The vocal arrangement shows production maturity—Roxy's performance drives peak moments without overwhelming the track's club functionality. This is a track built for DJs who need vocals that work with their sets rather than dictating how the set flows.
Armin's Techno Evolution
For Armin van Buuren, "Mouth Go Lala" represents the latest step in a deliberate techno exploration that's defined much of his recent output. He warmed up Charlotte de Witte at Flanders Expo, released a club-focused remix of Kesha's "Delusional," and dropped the "Ayi Giri / Dopamine Machine" EP with Lilly Palmer. This isn't an artist dabbling in harder sounds for novelty—it's a sustained investigation into what his trance sensibilities can bring to techno contexts.
The five-time DJ Mag Top 100 winner has never been afraid to evolve. His two-decade career hosting A State of Trance proved his ability to maintain core values while adapting to changing dancefloor demands. "Mouth Go Lala" shows that same flexibility—respecting where techno is now while bringing the emotional intelligence that makes his trance productions resonate.
The Live Reception
The track's premiere at ASOT Rotterdam created exactly the kind of moment both producers specialize in—a packed crowd, a collaboration that had been building momentum, and production that delivered on expectations.

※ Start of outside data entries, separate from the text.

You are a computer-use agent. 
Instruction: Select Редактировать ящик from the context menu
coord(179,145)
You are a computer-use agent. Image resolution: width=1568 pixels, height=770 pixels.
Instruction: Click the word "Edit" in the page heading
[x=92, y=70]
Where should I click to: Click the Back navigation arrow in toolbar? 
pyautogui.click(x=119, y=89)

Both Armin and Maddix have continued featuring "Mouth Go Lala" in their sets since, positioning it as essential peak-time material rather than a one-off collaboration novelty.

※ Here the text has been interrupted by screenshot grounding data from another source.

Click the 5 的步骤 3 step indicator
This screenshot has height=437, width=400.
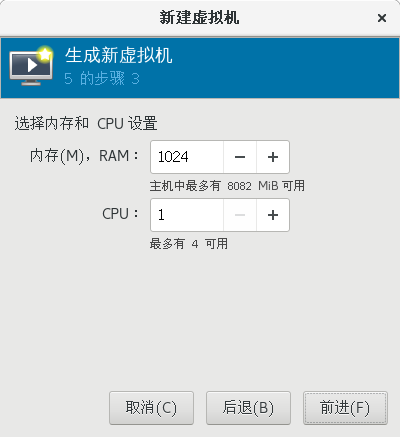pos(102,79)
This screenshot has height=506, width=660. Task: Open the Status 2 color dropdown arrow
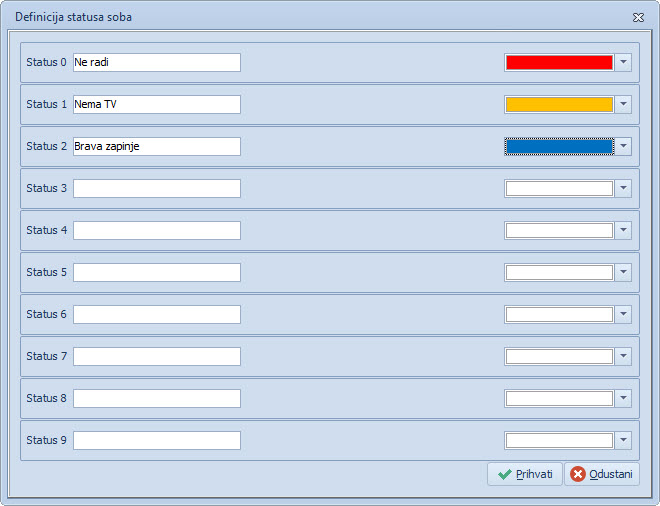tap(624, 146)
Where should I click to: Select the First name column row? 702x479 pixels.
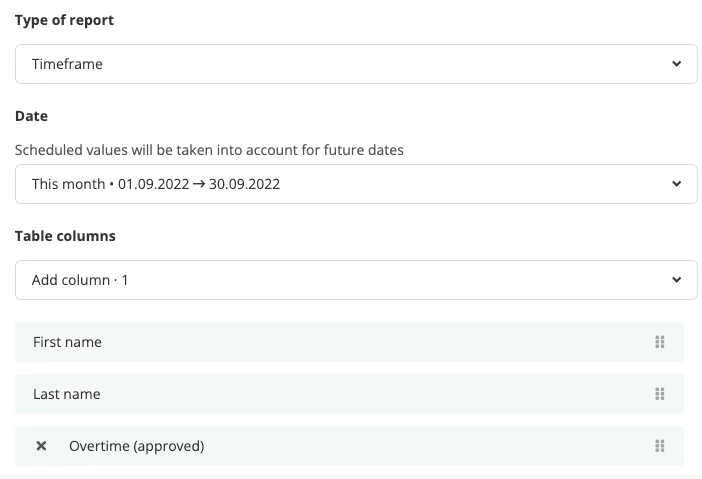pos(349,342)
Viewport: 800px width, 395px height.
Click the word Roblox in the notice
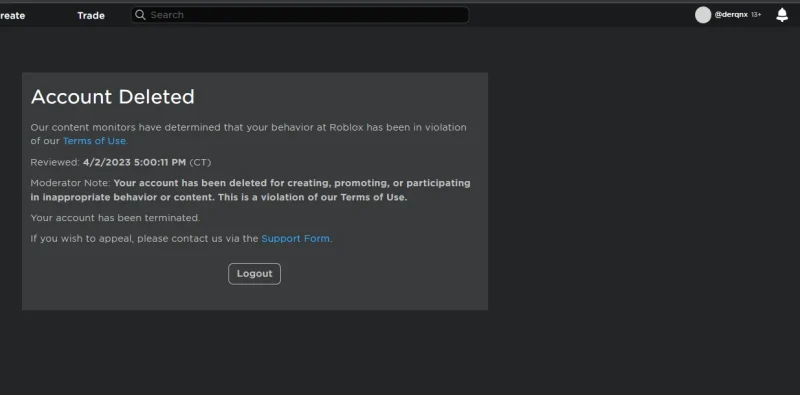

At 150 BPM, the track sits right in the pocket where techno energy meets trance arrangement. It's fast enough to maintain intensity but structured enough to give DJs clear mixing points and crowds recognizable moments to connect with.
The Verdict
"Mouth Go Lala" succeeds because both Armin van Buuren and Maddix understand what they bring to the collaboration and how to make those strengths work together. This isn't Armin trying to be Maddix or Maddix trying to be Armin—it's two producers meeting in territory where both have legitimate credibility. Caroline Roxy's vocals give the track personality beyond production technique, and the result is a peak-time weapon that works across the trance-techno spectrum. For DJs working festival main stages or clubs where intensity matters, this delivers exactly what's needed.